#### DATA SECTION ####
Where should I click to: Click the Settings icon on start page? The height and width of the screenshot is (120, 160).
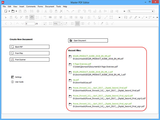coord(12,77)
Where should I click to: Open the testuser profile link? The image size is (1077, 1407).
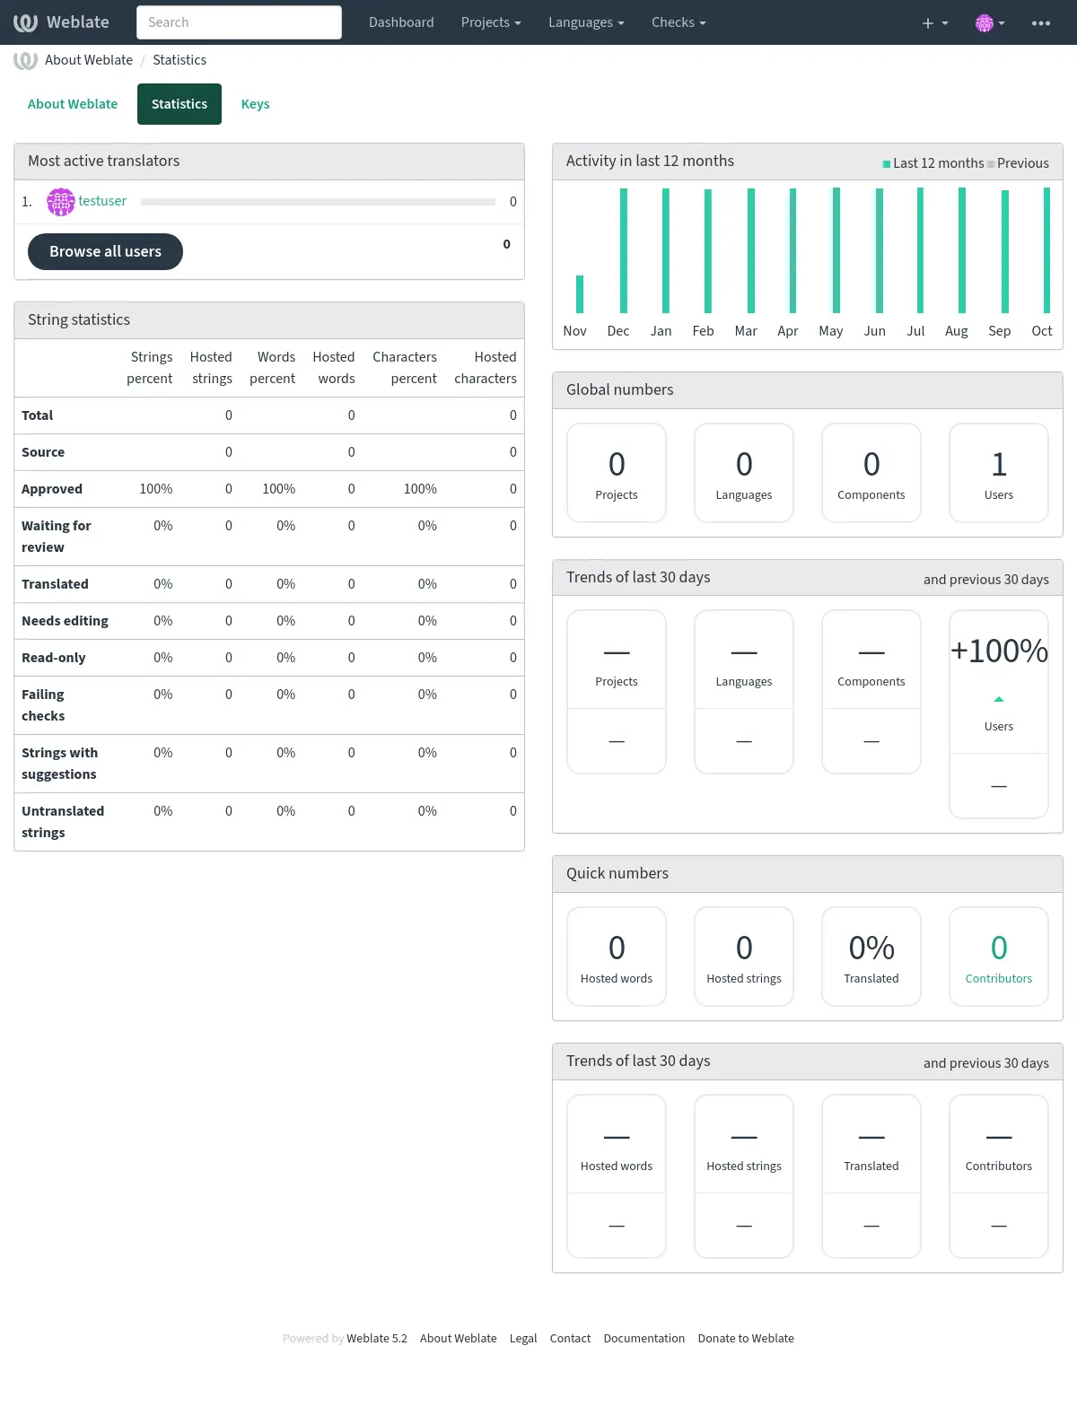click(102, 201)
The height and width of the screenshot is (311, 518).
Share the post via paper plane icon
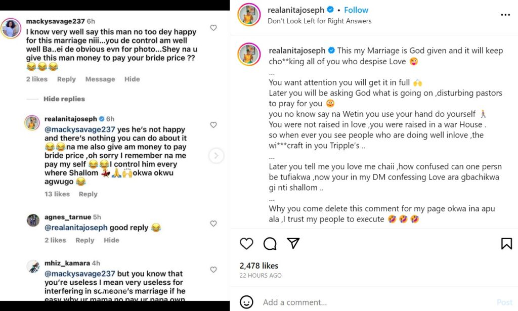pos(293,243)
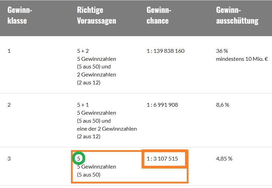Click the Gewinnausschüttung column header

tap(237, 15)
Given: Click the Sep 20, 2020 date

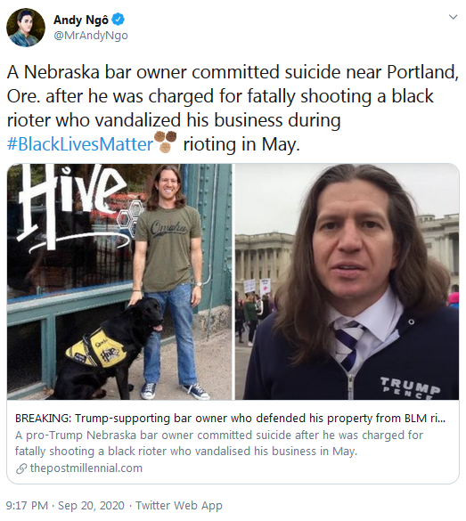Looking at the screenshot, I should (91, 505).
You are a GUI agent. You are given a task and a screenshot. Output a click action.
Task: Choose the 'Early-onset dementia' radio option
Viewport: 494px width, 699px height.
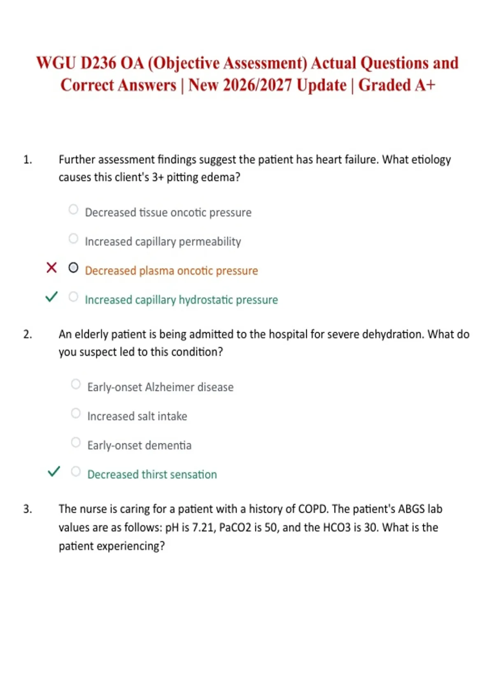[x=76, y=442]
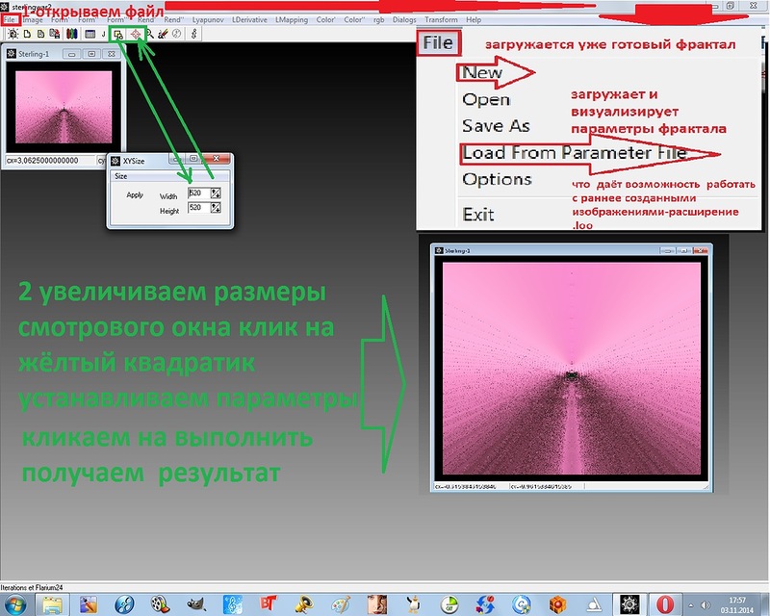Open the Lyapunov menu
770x616 pixels.
tap(211, 19)
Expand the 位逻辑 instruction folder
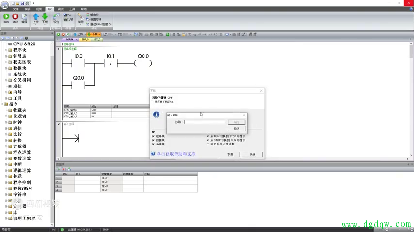This screenshot has width=414, height=232. pos(6,116)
####
> [PROBLEM DESCRIPTION] In the entries above, find the line with "Where should I click to: Open" and the line with "The height and width of the screenshot is (311, 518).". Write out exactly those two lines and every line between them, pictures excluded.

> [PROBLEM SOLUTION]
Where should I click to: Open the testuser profile link? The image size is (1077, 1407).
click(102, 201)
The height and width of the screenshot is (311, 518).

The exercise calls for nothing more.